Joe Vasquez has been involved in startups ever since. While he was at Stanford University, he co-founded StartX Accelerator – one of the top accelerators in USA. For the last couple years he’s been managing partnerships at Runway Incubator. Now he is starting Michelson Runway Accelerator that focuses on educational technology.
Joe was born deaf, but as he says, he has the ability to listen incredibly well (not to mention that he also fluently speaks several languages!). Joe strongly emphasizes the importance of empathy, listening to users and continuous learning – components of lean startup method that Joe implements in his programs.
In the interview we talk about: Why Joe decided to focus on startups that are working on improving educational system? What was his experience in gaining education as a deaf child? What’s the difference between an accelerator and an incubator? Do accelerators in Silicon Valley compete with each other? What’s the most common mistake that startup founders make? Is it true that Silicon Valley is very welcoming to the founders who have failed before? What founders should remember about in their pitch to investors? How they can make the best use of Silicon Valley when they arrive here?
Watch the interview and learn a bunch of great tips!
A lovely shout out to our partners: Runway Incubator for providing amazing space and to StyleBee for fabulous styling (use a special promo code VALLEYTALKS for $25 OFF of your first styling by StyleBee!)
A BIG thank you to our sponsor UnStock — an on demand community and marketplace for mobile videographers.
Here are some highlights from the interview:
“Right now higher education is extremely difficult to navigate. You have scholarships, debt, terrible mentorship and a lot of challenges, that average student might not know how to navigate.”
“My main language is sign language. I went to all deaf school for about 3 years. I remember being surrounded by supportive people. But my father was very adiment that I’d become mainstream and go to a ‘normal school.’ The transition was extremely challenging for me. But one thing I really was able to take away from it was the ability to listen.”
“You have these great programs: StartX, AngelPad, Y Combinator, 500 Startups – all of these great programs, that are providing resources for general startups. We wanted to be a little more niche, and actually have a more defined impact.”
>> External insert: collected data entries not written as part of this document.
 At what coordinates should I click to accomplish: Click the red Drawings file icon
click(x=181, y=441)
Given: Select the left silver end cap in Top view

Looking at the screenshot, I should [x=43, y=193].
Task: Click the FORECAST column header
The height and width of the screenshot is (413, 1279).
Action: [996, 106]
“People are so stuck on their idea. They might have the coolest innovation. They might think they are fundamentally solving a problem. But if they are not able to listen to users and to listen to a community, then their product will not actually have an impact.”
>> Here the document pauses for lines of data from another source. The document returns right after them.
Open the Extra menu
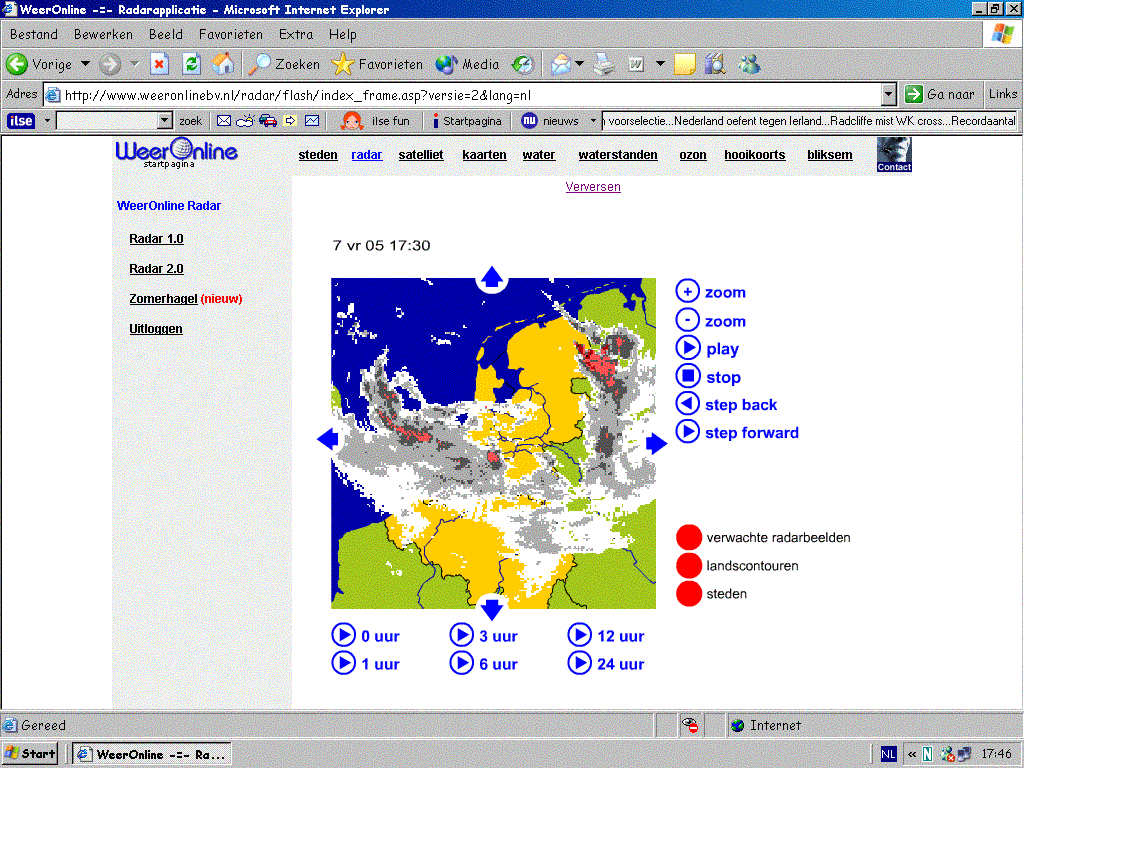The image size is (1144, 856). (295, 34)
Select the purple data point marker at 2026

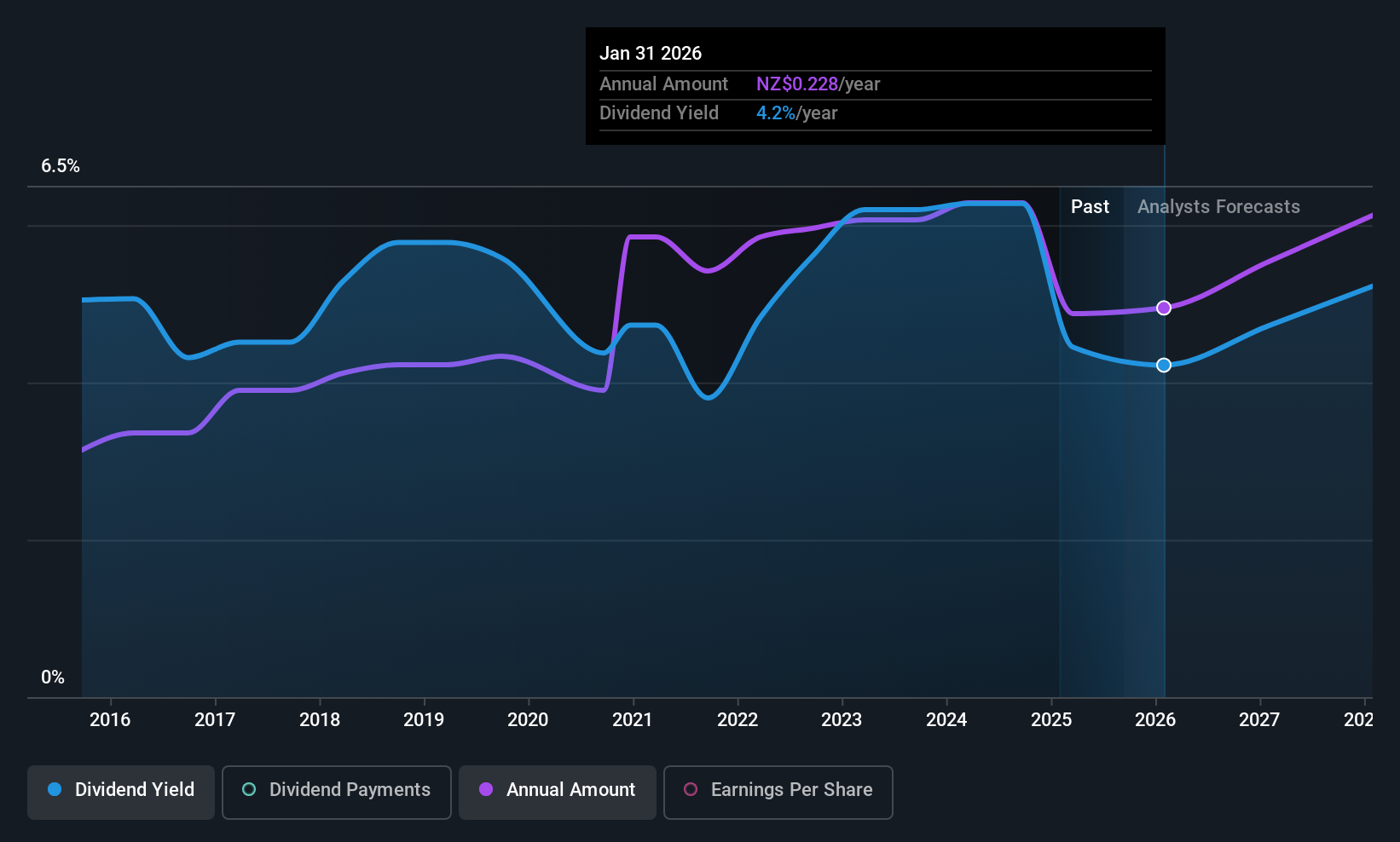(x=1164, y=308)
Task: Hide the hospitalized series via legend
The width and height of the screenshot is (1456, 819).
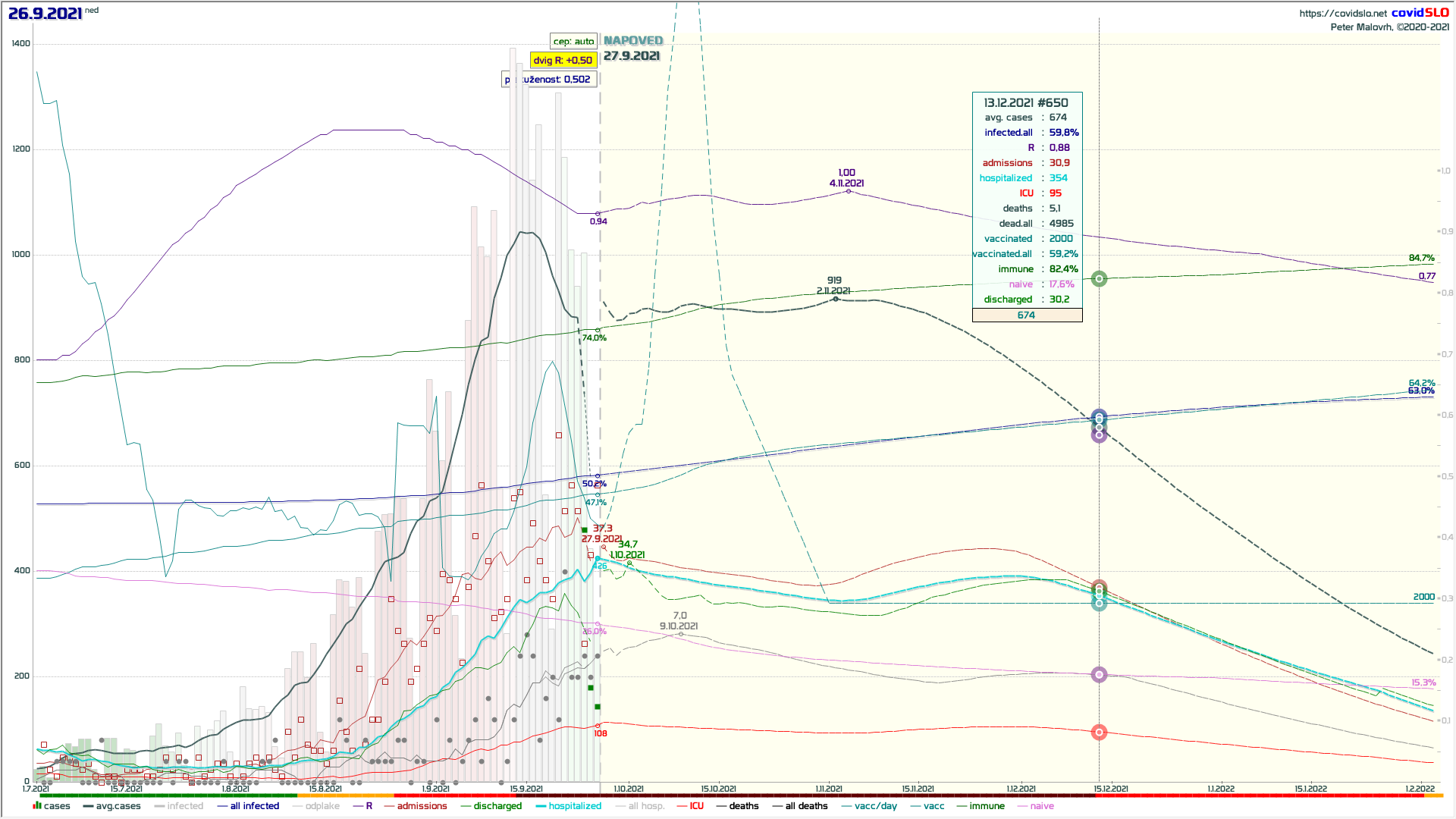Action: (574, 805)
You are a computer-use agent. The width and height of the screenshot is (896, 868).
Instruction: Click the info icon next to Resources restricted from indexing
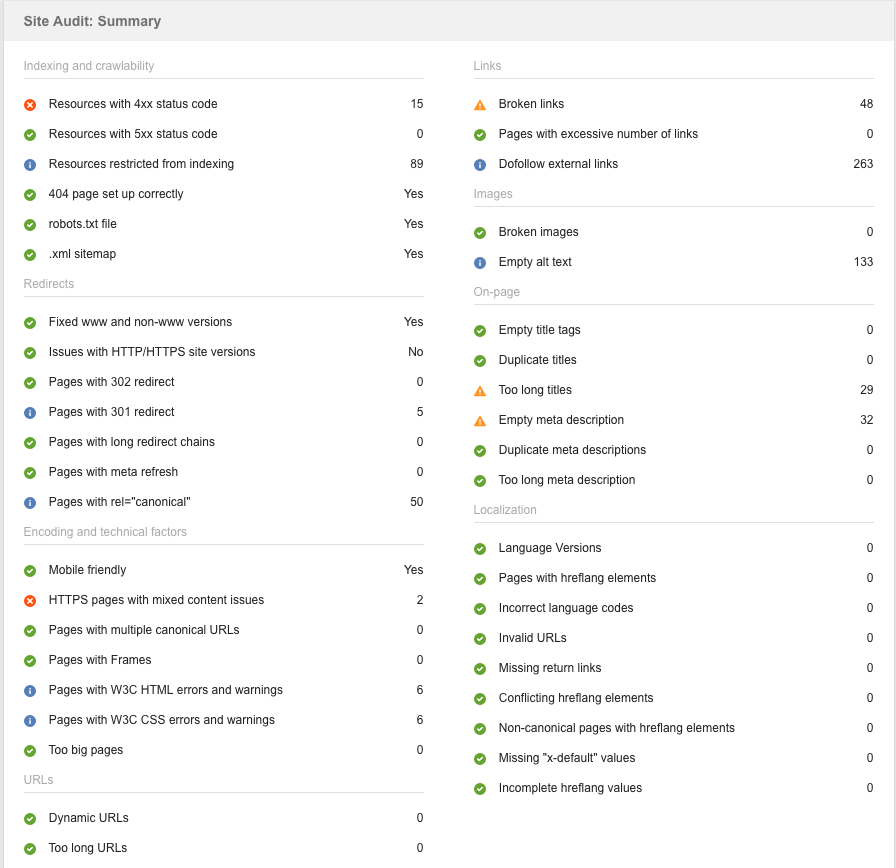29,164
“It’s OK to be wrong, and changing your product is something that is ok. Some people struggle with that.”
“We like founders who admit that they failed before. Failure is somewhat of a hallmark of successful entrepreneur in Silicon Valley.”
“The challenge that I see particularly in a lot of Asian startups, is that they will come over, they’ll have this specific Japanese incubator, Korean lab or something specific to people they know, but they don’t actually go out and merge into the community. So go to parties of people that you’ve never met before. Go to different groups or meet ups. Start meeting people who are not like you, because that diversity of thought will allow you to make your technology startup much more successful.”